We live in a wonderful world filled with a multitude of sounds that can lift us up when we are down and make us dance on our feet. Enjoy the amazing variety of sounds that life has to offer, but be vigilant in hazardous sound environments and protect your hearing.
1. National Fire Protection Association. International Codes and Standards Organization, (2013). NFPA 1582, Standard on comprehensive occupational medical program for fire departments. (6.5.1-2; 1582-11, 42)
2. University of Leicester. “Earphones potentially as dangerous as noise from jet engines, researchers find,” Science Daily. Aug. 29, 2012. Retrieved April 16, 2013, from www.sciencedaily.com/releases/2012/08/120829064707.htm.

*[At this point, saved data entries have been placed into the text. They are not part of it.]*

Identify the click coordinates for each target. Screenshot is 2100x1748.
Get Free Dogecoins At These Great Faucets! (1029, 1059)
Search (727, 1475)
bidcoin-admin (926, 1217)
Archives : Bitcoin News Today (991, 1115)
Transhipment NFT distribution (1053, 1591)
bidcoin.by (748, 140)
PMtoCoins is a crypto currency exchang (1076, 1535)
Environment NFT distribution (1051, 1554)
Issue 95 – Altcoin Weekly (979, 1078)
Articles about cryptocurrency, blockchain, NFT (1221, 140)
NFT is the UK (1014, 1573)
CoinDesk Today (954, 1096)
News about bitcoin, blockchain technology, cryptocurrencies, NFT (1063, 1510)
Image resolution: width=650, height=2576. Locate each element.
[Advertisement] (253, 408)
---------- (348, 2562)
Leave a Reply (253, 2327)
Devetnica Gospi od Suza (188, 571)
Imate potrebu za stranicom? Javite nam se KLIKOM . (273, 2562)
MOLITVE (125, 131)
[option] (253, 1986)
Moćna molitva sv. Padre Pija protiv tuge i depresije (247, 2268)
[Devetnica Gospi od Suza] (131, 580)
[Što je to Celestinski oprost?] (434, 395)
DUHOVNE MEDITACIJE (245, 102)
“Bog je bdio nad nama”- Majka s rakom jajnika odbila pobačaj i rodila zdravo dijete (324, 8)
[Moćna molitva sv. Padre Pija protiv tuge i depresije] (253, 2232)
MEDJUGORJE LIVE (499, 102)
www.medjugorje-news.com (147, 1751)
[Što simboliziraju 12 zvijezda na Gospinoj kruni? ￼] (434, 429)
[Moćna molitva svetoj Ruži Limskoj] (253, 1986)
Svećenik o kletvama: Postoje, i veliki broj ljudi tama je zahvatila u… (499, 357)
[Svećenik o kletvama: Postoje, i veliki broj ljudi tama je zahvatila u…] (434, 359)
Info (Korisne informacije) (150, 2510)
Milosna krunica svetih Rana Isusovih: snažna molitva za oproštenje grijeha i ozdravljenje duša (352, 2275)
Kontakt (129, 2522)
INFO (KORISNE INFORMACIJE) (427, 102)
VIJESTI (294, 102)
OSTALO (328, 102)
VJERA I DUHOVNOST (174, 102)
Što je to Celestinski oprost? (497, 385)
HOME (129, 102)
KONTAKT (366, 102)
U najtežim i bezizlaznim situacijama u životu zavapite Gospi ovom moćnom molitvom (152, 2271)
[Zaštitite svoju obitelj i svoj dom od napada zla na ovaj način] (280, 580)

3. U.S. Department of Health and Human Services, National Institute for Occupational Safety and Health. (1998). Occupational noise exposure; 1:1.
4. Pepe PE, Jerger J, Miller RH, and Jerger S. “Accelerated hearing loss in urban emergency medical services firefighters,” Annals of Emergency Medicine; 1985, (v14:5), 438-442.
5. Roylance FD, “Firefighters sue siren manufacturer over hearing loss.” Retrieved from www.baltimoresun.com/news/nationworld/balte.hearing04dec04,1,7182803.story?page=3&coll=bal-nationworld-headlines; Dec. 4, 2005.
● CHRIS BLAND is a captain with the Alameda County (CA) Fire Department and a 21-year veteran of the fire service. He is a California-certified fire instructor, fire officer, fire inspector, and hazardous materials specialist. Bland has a fire technology degree from Mission College and a bachelor’s degree from San Jose State University.